▶ _AIM OF THE EXERCISE_: Every line from the one with "Task: Click the g13.bygse legend entry" to the final line of the records should be printed exactly as it is, with pictures left out.

-----

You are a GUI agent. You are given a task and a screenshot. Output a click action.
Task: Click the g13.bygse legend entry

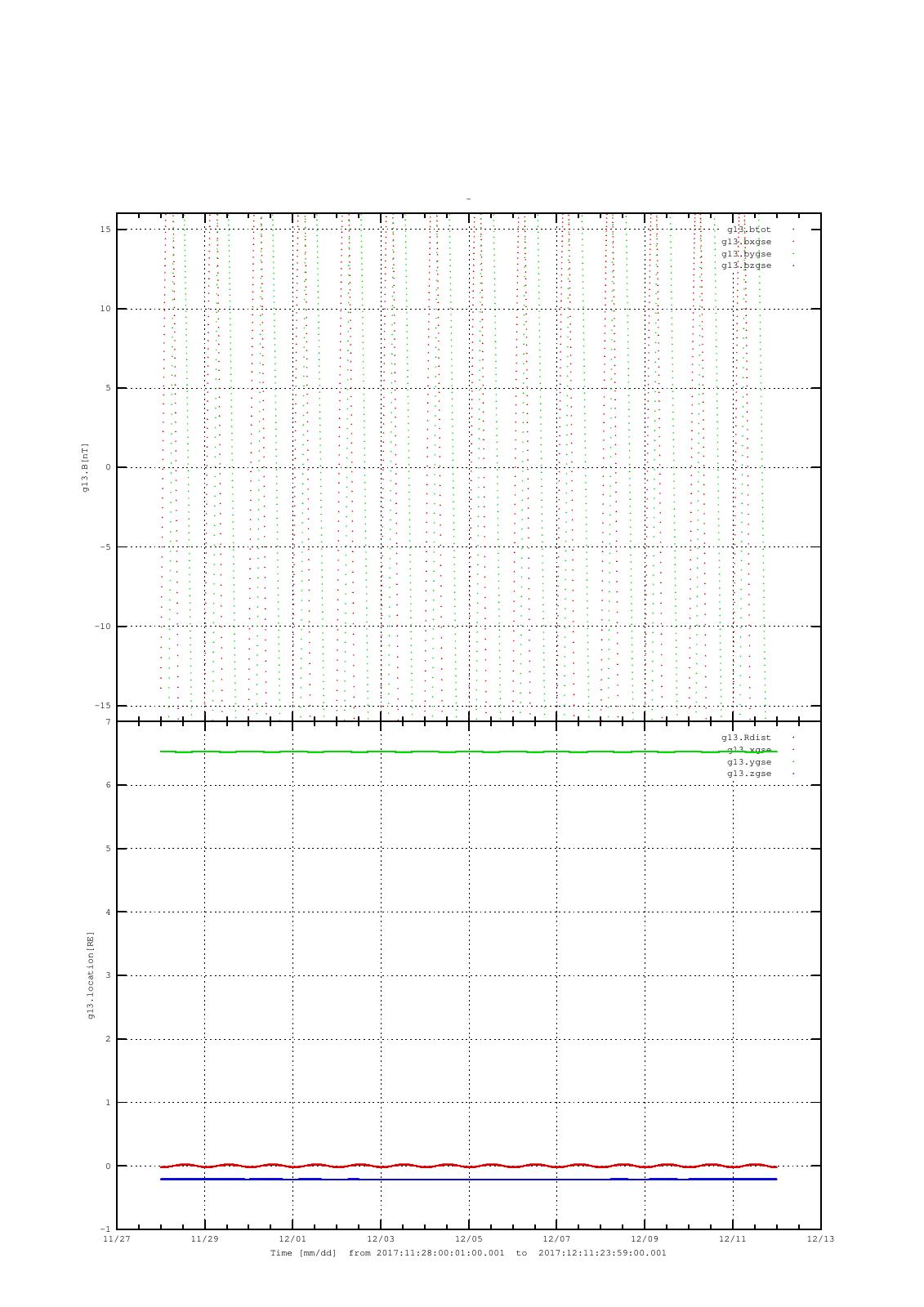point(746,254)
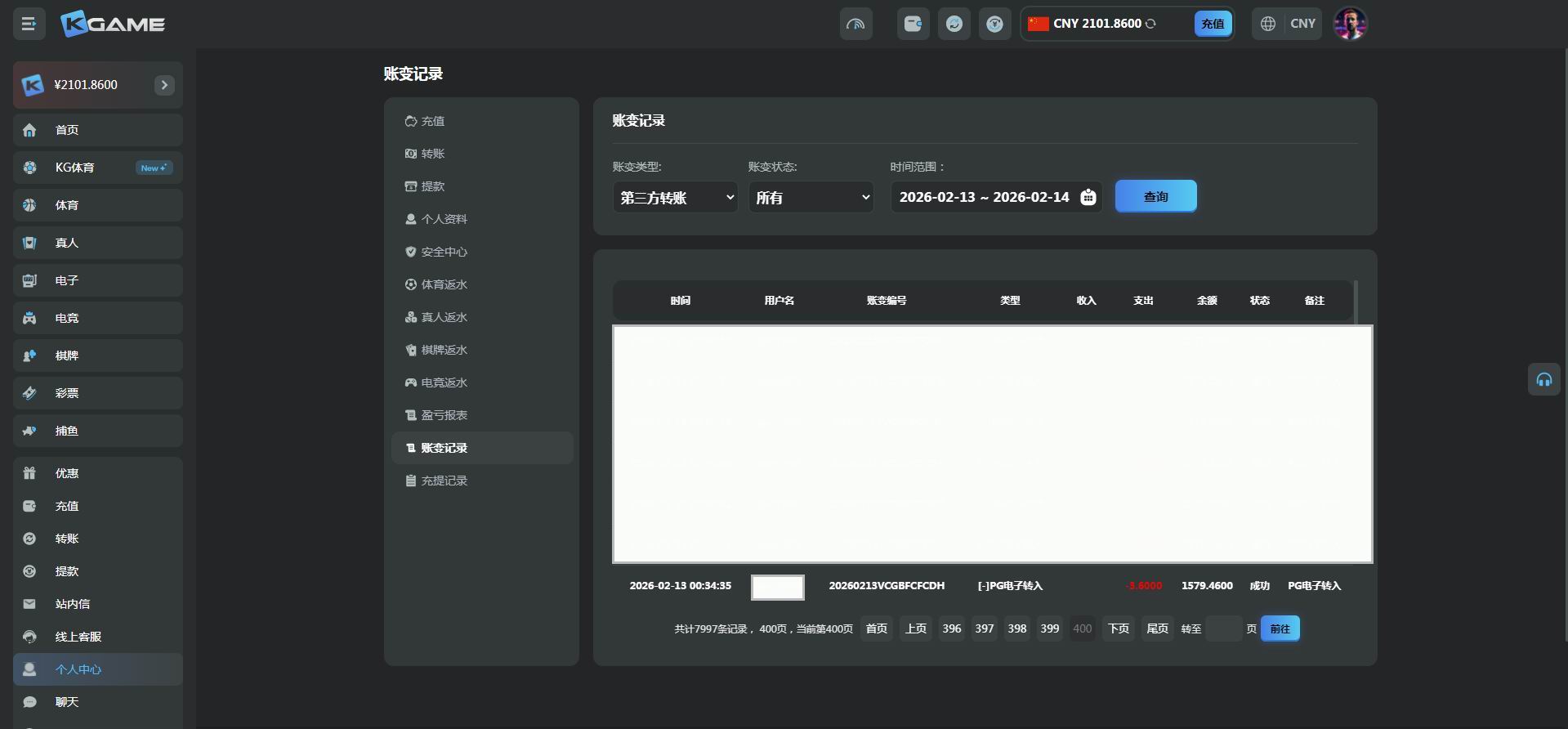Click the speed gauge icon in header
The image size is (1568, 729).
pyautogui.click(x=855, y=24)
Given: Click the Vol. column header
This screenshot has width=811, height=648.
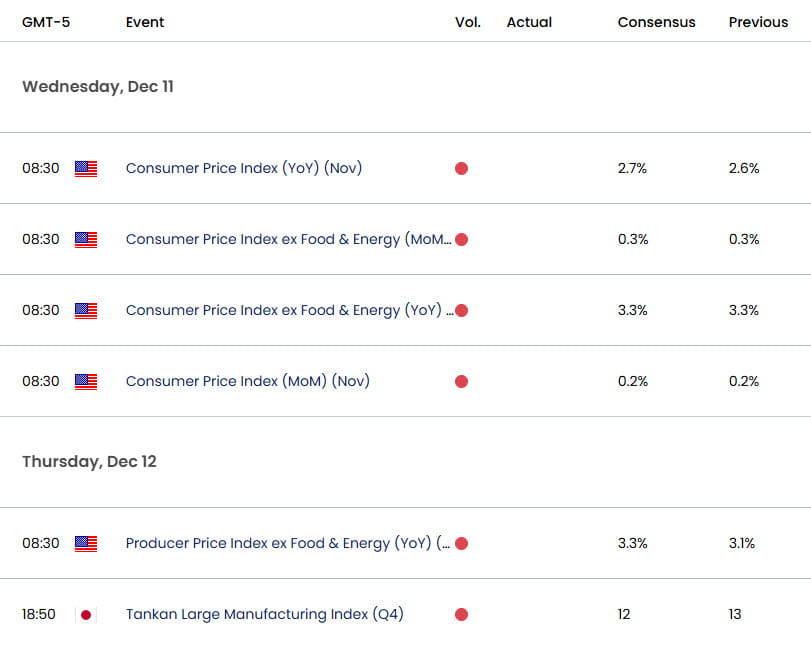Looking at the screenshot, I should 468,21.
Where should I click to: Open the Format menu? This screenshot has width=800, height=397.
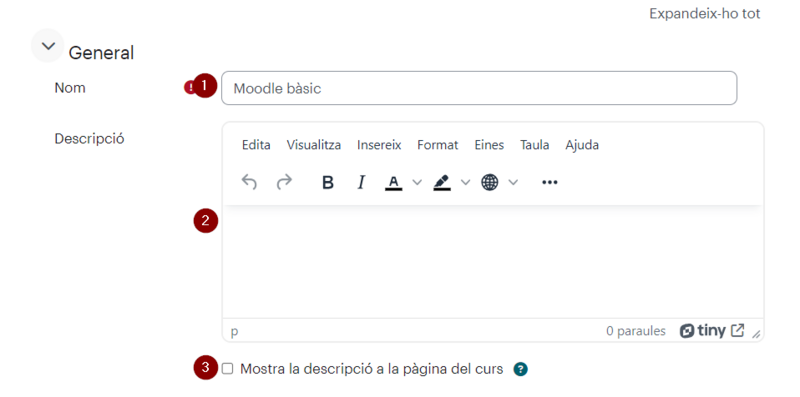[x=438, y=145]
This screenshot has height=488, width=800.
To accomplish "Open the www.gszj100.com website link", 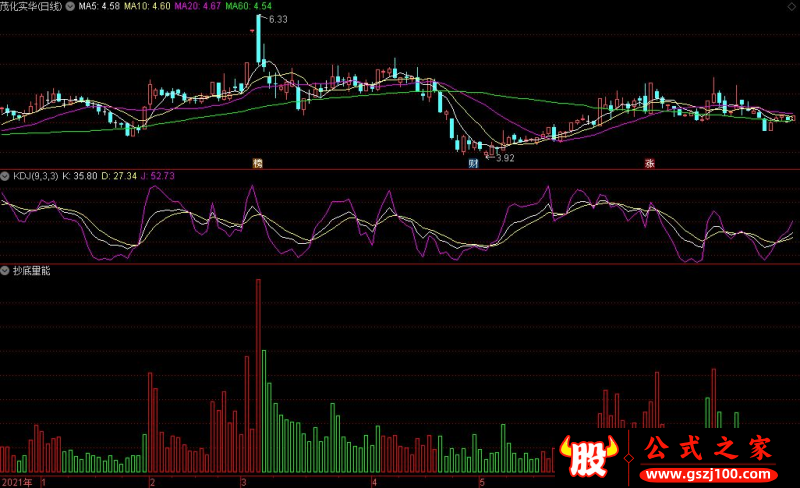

-----

▶ _WRITTEN ANSWER_:
Task: Click the g13.bygse legend entry

point(746,254)
Click the speed gauge icon in header
The image size is (1568, 729).
pyautogui.click(x=855, y=24)
Given: Click the Vol. column header
This screenshot has width=811, height=648.
Looking at the screenshot, I should 468,21.
Where should I click to: Open the Format menu? This screenshot has width=800, height=397.
[x=438, y=145]
This screenshot has height=488, width=800.
To accomplish "Open the www.gszj100.com website link", 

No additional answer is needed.